All this attention reflects widespread concern with multiple ‘quality deficits’ among contemporary Latin American democracies [Diamond, Plattner, and Brun (2008); Diamond and Morlino (2005); O’Donnell, Cullell, and Iazzetta (2004)]. The ‘Participatory Promise,’ celebrated in many of the first generation of studies of participatory budgeting in Brazil (i.e. 1990s to early 2000s), resurrects the hope that human agency — democratic human agency — can and does matter even in the face of Latin America’s longstanding social inequalities, democratically debilitating corruption, and political clientelism [In addition to Abers (2000), a list of such ‘first generation’ book-length studies would include Avritzer (2002); Avritzer and Navarro (2003); Baiocchi (2003); Chavez and Goldfrank (2004); Fedozzi (2000); Nylen (2003); and Vilas Boas (1994)]. By and large, the first generation studied successful cases of PB, mostly in Brazil and many focusing on Porto Alegre. Findings indicated that PB tends to uphold the Participatory Promise that participatory reforms can be efficacious in ‘democratizing democracy.’

Ten years and many more empirical cases later, some of us are not so sure. A second generation of studies of PB and other mechanisms of participatory innovation (PI) — some of which are listed below — has since brought to bear a range of sophisticated and varied methodologies and applied them to cases of both success and failure, and of various ‘in-between’ outcomes. And while many analysts continue to study experiences of local-level PIs in Brazil, Porto Alegre’s PB is no longer presented as the norm; on the contrary, it is widely recognized as something of an anomaly.

With a few exceptions, there appears to be a near consensus around certain items.
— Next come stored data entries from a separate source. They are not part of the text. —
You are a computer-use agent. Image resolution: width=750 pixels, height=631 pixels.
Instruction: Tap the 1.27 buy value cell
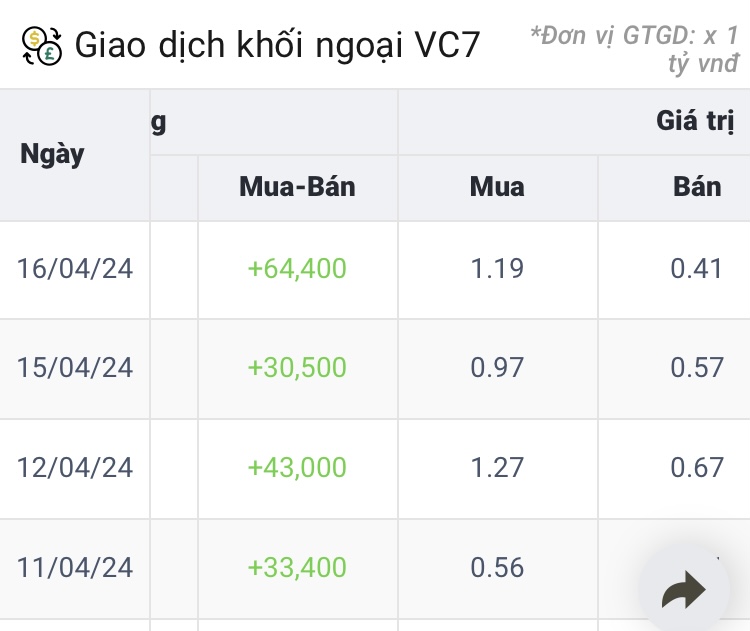pos(497,468)
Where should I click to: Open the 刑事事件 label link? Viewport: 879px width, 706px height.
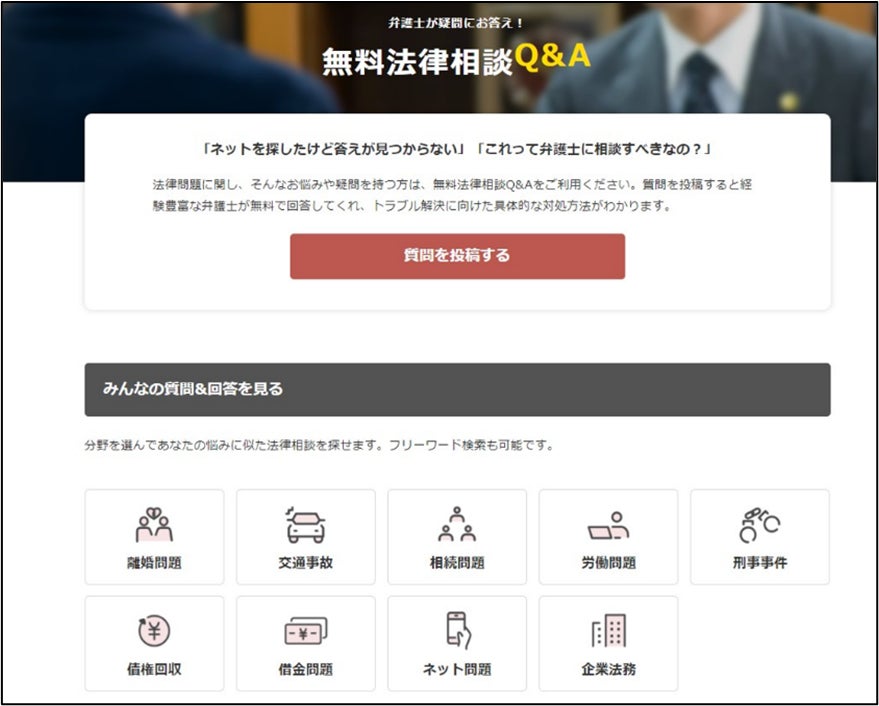pos(760,563)
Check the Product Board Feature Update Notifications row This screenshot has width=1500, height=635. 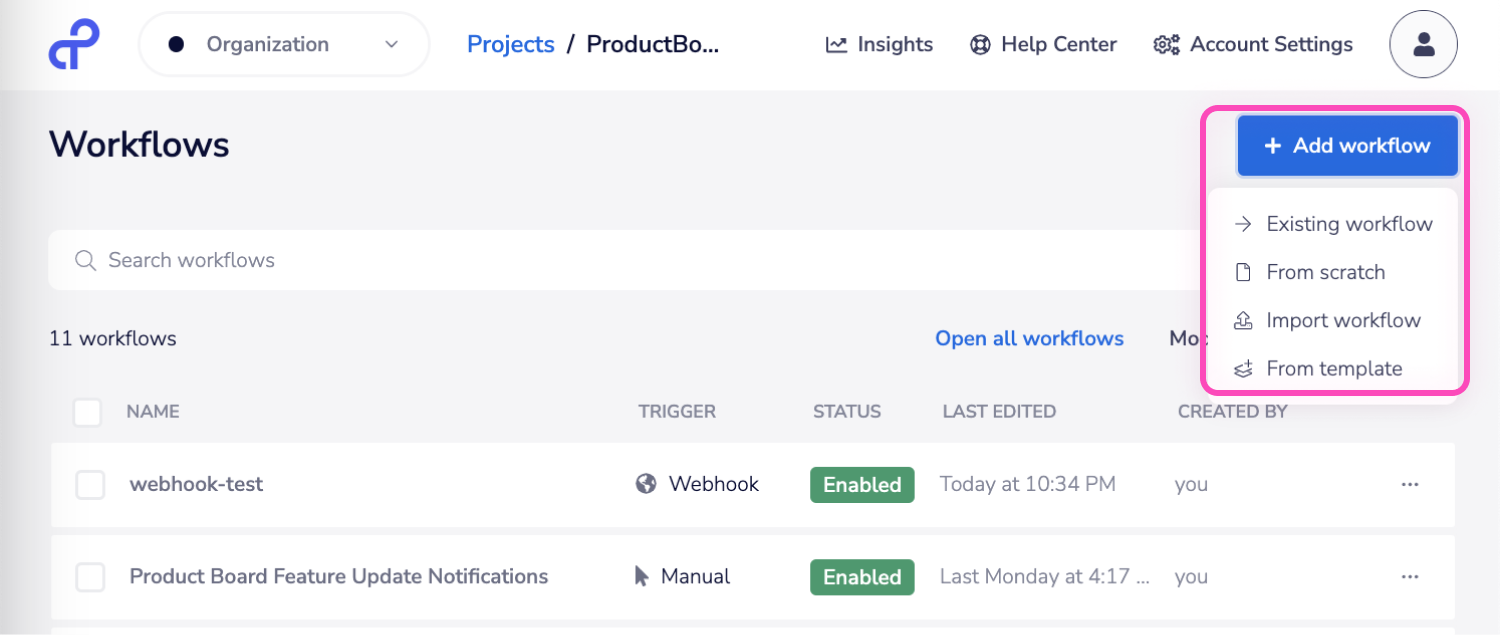[90, 576]
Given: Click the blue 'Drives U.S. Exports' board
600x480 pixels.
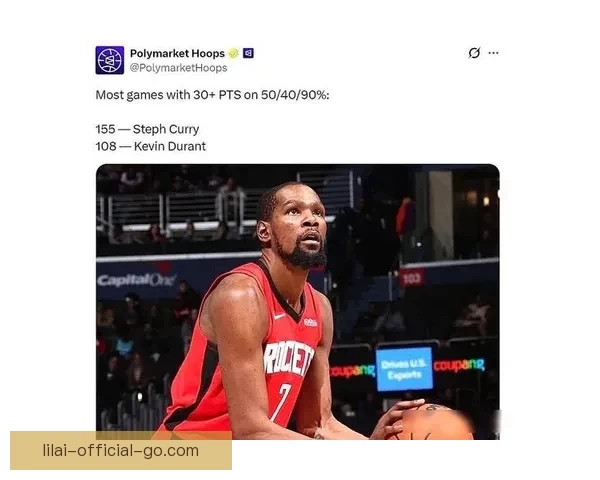Looking at the screenshot, I should [404, 369].
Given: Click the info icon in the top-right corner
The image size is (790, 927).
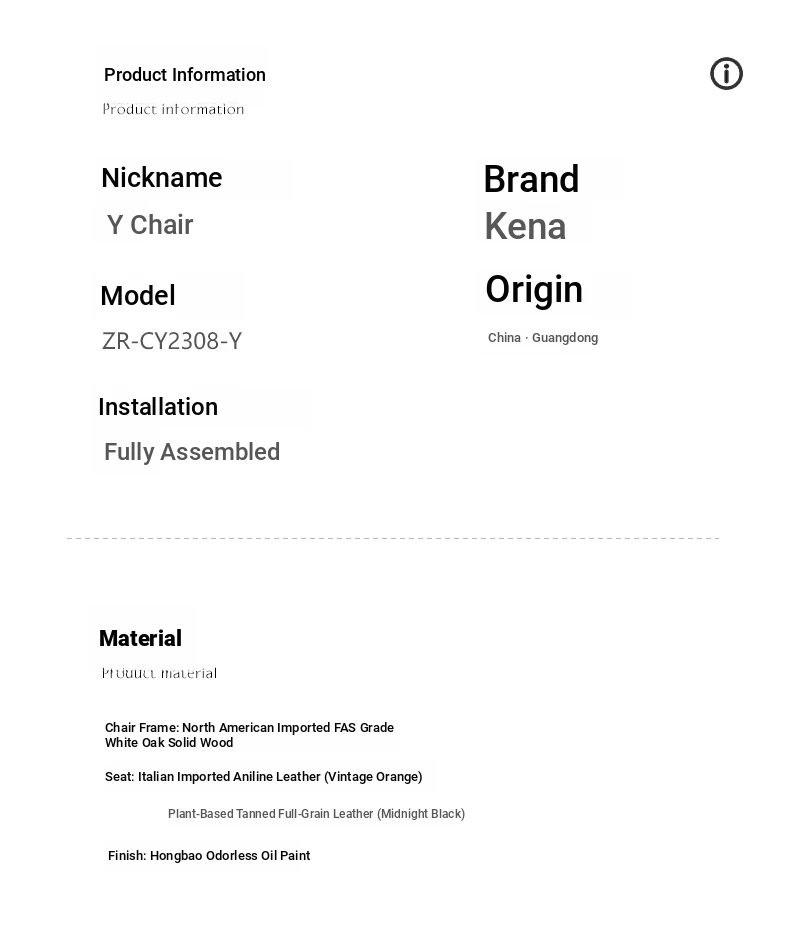Looking at the screenshot, I should coord(726,74).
Most agree, for example, that PB and other PIs are not instances of direct, delegative, or participatory democracy, but constitute instead “a new layer of representation” [Melo in Selee & Peruzzotti, 30], “one that involves a heightened level of interaction between government officials and participants” [Wampler, 223].
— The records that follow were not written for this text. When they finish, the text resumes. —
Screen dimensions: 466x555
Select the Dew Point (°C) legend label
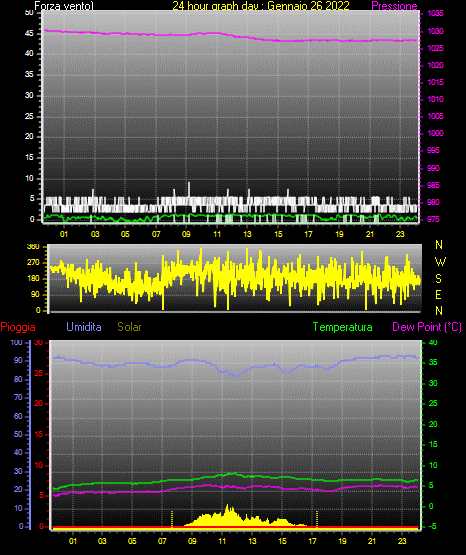(x=427, y=327)
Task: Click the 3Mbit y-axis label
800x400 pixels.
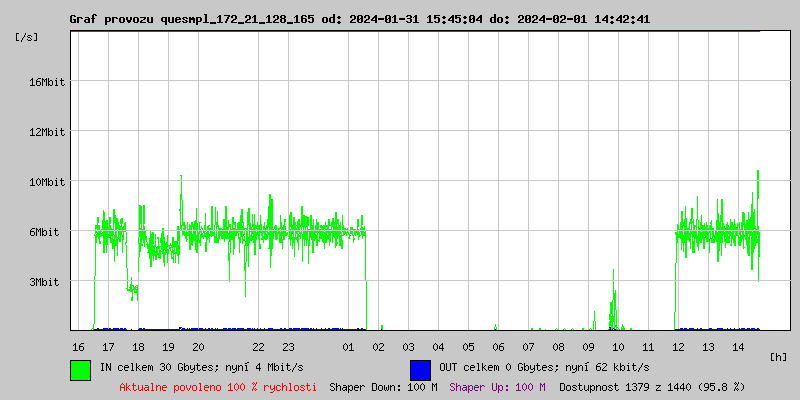Action: 46,282
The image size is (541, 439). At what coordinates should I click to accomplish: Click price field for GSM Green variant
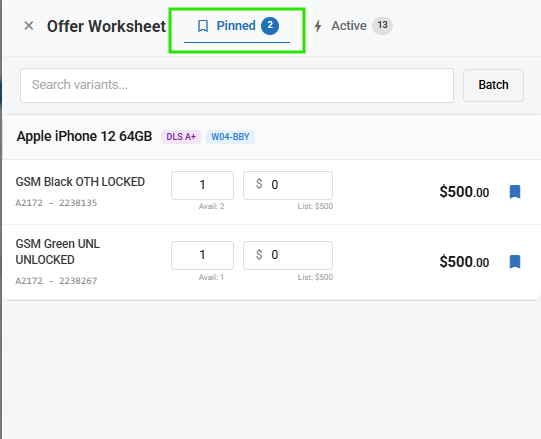[288, 255]
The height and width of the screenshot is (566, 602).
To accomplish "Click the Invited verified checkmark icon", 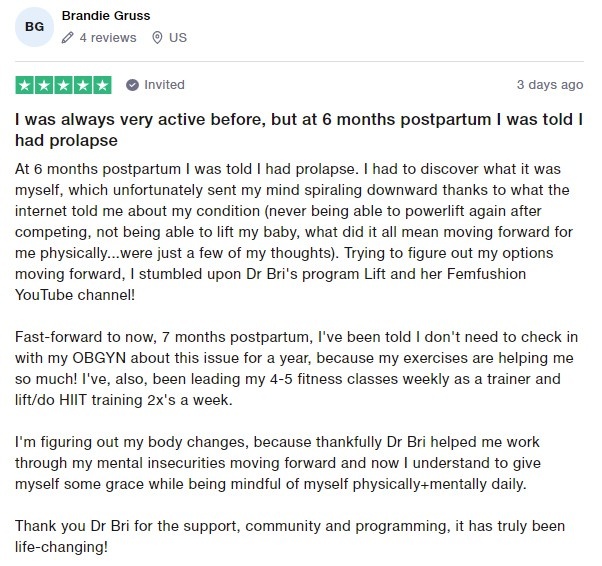I will [x=132, y=85].
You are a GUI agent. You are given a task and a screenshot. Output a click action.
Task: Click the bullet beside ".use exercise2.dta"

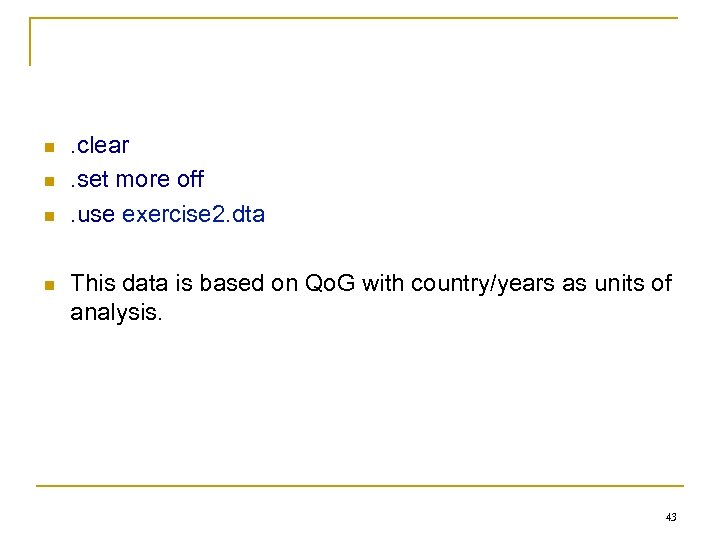click(x=47, y=216)
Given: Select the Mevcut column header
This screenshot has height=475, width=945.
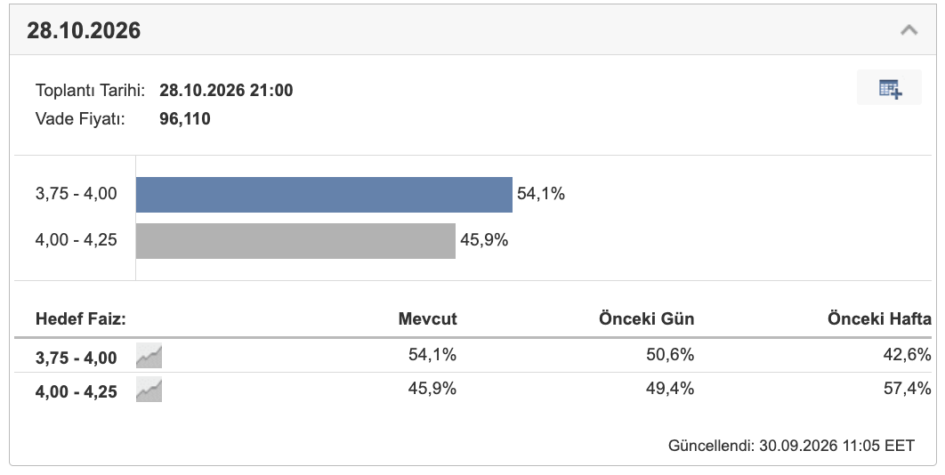Looking at the screenshot, I should 427,318.
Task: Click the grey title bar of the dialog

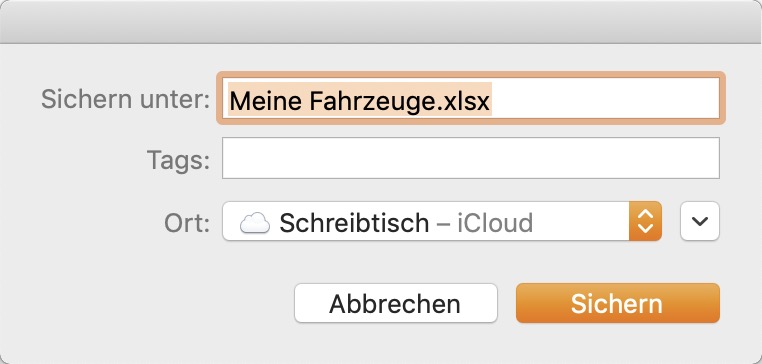Action: (x=381, y=22)
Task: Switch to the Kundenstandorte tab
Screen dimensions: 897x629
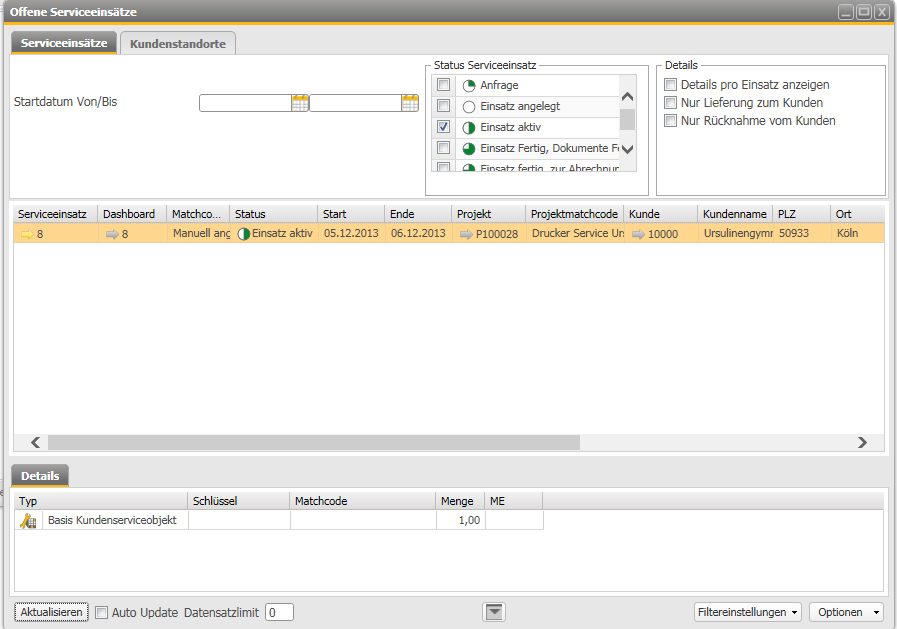Action: pyautogui.click(x=177, y=43)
Another point of consensus concerns the all-important notion that no institutional design of PB or any PI is universally applicable to all situations. For example, it is clear that PIs go nowhere without the consistent support of the relevant chief executive (mayors or governors). The political-institutional designs of most Latin American countries, especially at the local level, put few checks and balances on executive prerogative [See Selee and Peruzzotti, pp. 10-11]. Therein lies the paradox of many Latin American PIs: the executive has the power to implement PIs, the ultimate effect of which is to “divest power for allowing organized participation” [Rivera-Ottenberger in Selee & Perozzotti, 100]. So a mayor instituting PB not only needs to construct and maintain an entirely new set of institutions and practices, but also to subject him/herself to greater public transparency and scrutiny (i.e. new ‘societal’ checks and balances).
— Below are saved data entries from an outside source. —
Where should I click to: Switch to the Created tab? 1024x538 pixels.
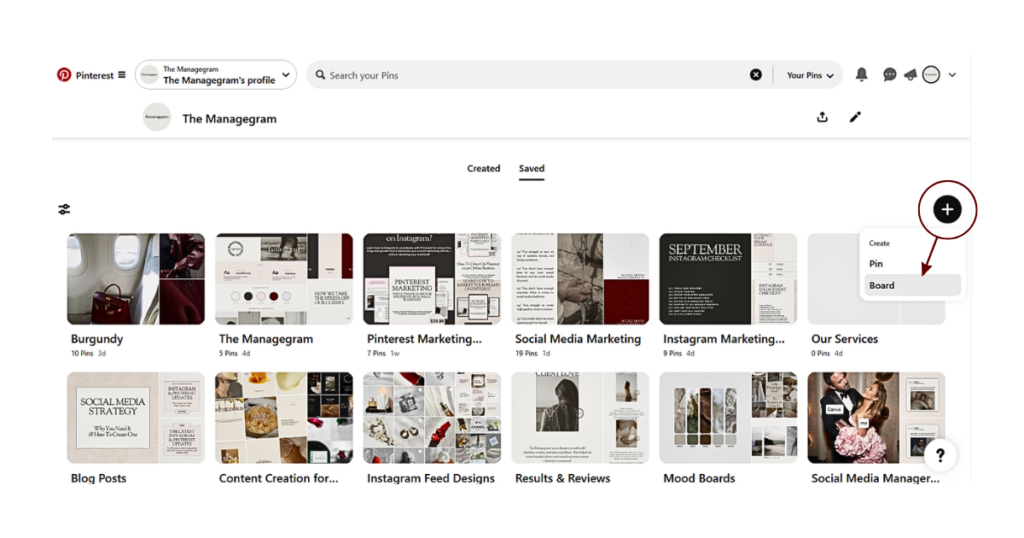point(483,169)
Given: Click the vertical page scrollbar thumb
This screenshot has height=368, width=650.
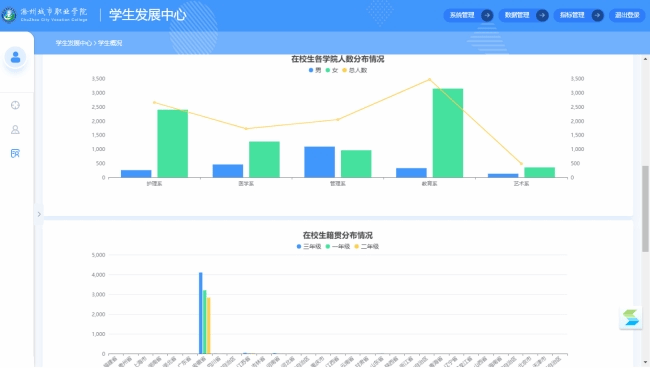Looking at the screenshot, I should pyautogui.click(x=645, y=208).
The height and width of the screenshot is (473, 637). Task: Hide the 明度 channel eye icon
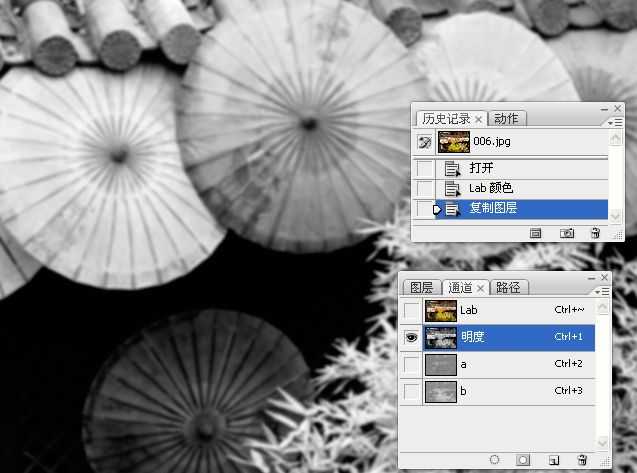(411, 338)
How and why would any rational executive do such a thing? While first generation authors focused to a greater degree on the role of participatory democratic (primarily, ‘new’ leftist) ideology, second generation authors tend to stress the role of “short-term strategic considerations” [Selee and Peruzzotti, 10] like building and managing electoral alliances with civil society organizations (CSOs) that have a prior history of popular mobilization. To the extent that strategic logic prevails, however, executive support for PIs — and therefore their long-term sustainability — can be expected to ebb and flow with the changing political context, as opposed to waxing and waning ideological commitment.

Most of the literature indicates that the success and sustainability of PIs rests on a dynamic balance between, on the one hand, a committed chief executive and administration, willing and able to invite civil society activists into decision-making processes while also keeping them from undermining those processes by claiming partisan, clientelist or other ‘special’ relationships with PI administrators; and, on the other hand, an equally committed group of civil society activists/participants who are sufficiently autonomous from the administration to be able to play the dual roles of coalition partners within these new institutions and loyal opposition when and if they perceive their interests to be threatened. So while executives can, and do, attempt to design and implement PIs ‘from above’ (perhaps because they are sincerely enamored with the Participatory Promise, or because of electoral positioning), to do so without active and autonomous CSO participation is likely to result in ‘hollow’ institutions peopled by ideologues, political sycophants, uncommitted bureaucrats, and ultimately resentful citizens who will walk away from the experience feeling even more disengaged and disillusioned than they were to begin with.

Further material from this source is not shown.